**Page extract**
================
The only reason chariots were ever used in warfare was because early horses were too small to ride. Chariots are heavily limited by their wheels, so as soon as horses were bred to a rideable state, cavalry were objectively superior.

The Chinese stopped using war chariots in number after the Qin dynasty. I'm pretty sure most characters in RotK just ride horses.

quote:

Going on to the latter periods of the Roman Empire - why the hell aren't the various governors and general leaving their families safe and sound in Rome (or wherever the capital is) as they go off to take control of the legions? Wouldn't that limit the constant temptation making a grasp at the... Caesarship(?)?

The governors and generals themselves wouldn't have liked the possibility of somebody in Rome taking their family hostage.

Doctor Malaver
May 23, 2007

Ce qui s'est passé t'a rendu plus fort
Are there any examples of atheism in Rome? I know the concept wasn't embraced until much later but I wonder if there were any authors who at least played with the idea. Maybe somebody noticed that amount of sacrifices doesn't translate into actual favors from gods?

homullus
Mar 27, 2009

Doctor Malaver posted:

Are there any examples of atheism in Rome? I know the concept wasn't embraced until much later but I wonder if there were any authors who at least played with the idea. Maybe somebody noticed that amount of sacrifices doesn't translate into actual favors from gods?
================
**Exercise task 1**
For each statement about the history forum thread, say whether it agrees with the thread, answering yes or no and quoting the words that decide it: (a) the Chinese stopped using war chariots in number after the Qin dynasty; (b) chariots were used in warfare because early horses were too large to ride; (c) governors and generals would have welcomed having their families kept in Rome.
**Exercise task 2**
Extend the history forum thread past its last line.
The material comes from a different source than the history forum thread.

**Dataset extract**
================
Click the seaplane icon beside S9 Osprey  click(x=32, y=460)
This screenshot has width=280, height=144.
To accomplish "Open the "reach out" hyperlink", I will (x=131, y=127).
================
**Final answer 1**
(a) Yes: "The Chinese stopped using war chariots in number after the Qin dynasty."
(b) No: "because early horses were too small to ride."
(c) No: "The governors and generals themselves wouldn't have liked the possibility of somebody in Rome taking their family hostage."

**Final answer 2**
The Epicureans were practically atheists, since they believed the gods were non-interventionist beings, ones made of atoms and possessing souls in the same way as humans. Lucretius' De Rerum Natura (a Roman summary of Epicureanism, put into poetry to get people to read it and like it) is simultaneously :aaaaa: and :psyduck:.

Coincidentally, it also has a bit about scythe-bearing chariots.

the JJ
Mar 31, 2011

BurningStone posted:

There have been famous commanders who kept their subordinates ignorant and under tight control, and others who did the opposite. Robert E Lee gave Stonewall Jackson a great deal of autonomy, but Jackson in turn gave his subordinates almost none. In ancient times communication was so bad you had to let forces operate independently. You can't micro manage by two week old notes.

Xenophon also dwells on it a lot in Cyropedia because it's his musings on authority and leadership more than it is a history (a counterpoint, almost, to Plato's Republic, as opposed to his Hellenika which is explicitly a Thucydides type history) and so he gets pretty theoretical. Like ideally you're as kick-rear end as Cyrus and have done everything he has to instill loyalty, virtue, and competence in the lower ranks, then as a benefit of that you can trust your subordinates. But that follows after creating the Platonic ideal of proper command.

The other thing to remember is that Xenophon is a habitual follower. He takes command of the Ten Thousand reluctantly at best and passes off the reigns to a Spartan the moment they get back to Ionia. Nevertheless he's been hosed so bad by poor command choices (even, sometimes, by people he respects) that he has a great deal to say on the subject of leadership. So that's one thing to keep in mind about his specific perspective on the issue.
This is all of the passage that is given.